INFO M6 – Attentats déjoués : Djebril A. visait un officier

Selon nos informations, Djebril A., ancien militaire âgé de 23 ans, serait le principal instigateur des projets d’attentats déjoués cette semaine. Ex-sémaphore en poste à Fort Béar, situé à Port-Vendres (Pyrénées-Orientales), l’individu aurait eu pour projet de s’attaquer à un officier de la marine de cette base, où les militaires s'entraînent aux interventions urbaines.

Djebril A. aurait en outre été relevé de ses fonctions au sein de la marine nationale pour des problèmes physiques. Il a été interpellé dans une cité de Marseille. Ses voisins sont étonnés d'avoir découvert son profil d'aspirant djihadiste.

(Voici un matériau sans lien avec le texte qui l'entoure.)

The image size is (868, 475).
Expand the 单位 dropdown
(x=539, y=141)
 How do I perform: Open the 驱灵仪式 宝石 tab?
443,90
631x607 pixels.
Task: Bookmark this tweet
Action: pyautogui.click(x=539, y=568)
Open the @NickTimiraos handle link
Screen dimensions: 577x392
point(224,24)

Selon nos sources, les projets d’attentats du groupe, pour l’heure assez brouillons, s’échelonnaient sur le long terme et n’auraient pas encore bénéficiés d’une préparation méticuleuse.

Rappel des faits


Toujours selon nos informations, la Direction générale de la sécurité intérieure (DGSI) a procédé, lundi 13 juillet, à l'interpellation de quatre personnes, dans les Bouches-du-Rhône, le Rhône, le Nord et les Yvelines. Outre Djebril, trois de ses complices présumés ont également été interpellés : Ismaël, âgé de 17 ans, a été interpellé dans le Nord. Ce serait lui le "cerveau" du réseau. Autre membre du réseau, Antoine, 19 ans, arrêté dans les Yvelines, et un quatrième, âgé de 16 ans, arrêté dans le Rhône mais qui a très vite été laissé libre.

Un attentat pour janvier 2016 ?

De source proche du dossier, on indique que l'attentat était prévu entre fin 2015 et début 2016.

Les trois hommes toujours gardés à vue, âgés de 17, 19 et 23 ans, répondent depuis lundi aux questions des enquêteurs. Ils ont expliqué qu'ils avaient l'intention de s'en prendre à un officier gradé d'une base militaire du sud de la France, où l'un des suspects, un ancien militaire réformé de la marine nationale, a travaillé. Durant leur garde à vue, ils se sont réclamés du groupe Etat islamique. Ils auraient envisagé de tuer les militaires en postes dans cette base, et d'en décapiter le chef du détachement. Une exécution qu'ils auraient souhaité filmer et publier sur Internet selon une source proche de l'enquête.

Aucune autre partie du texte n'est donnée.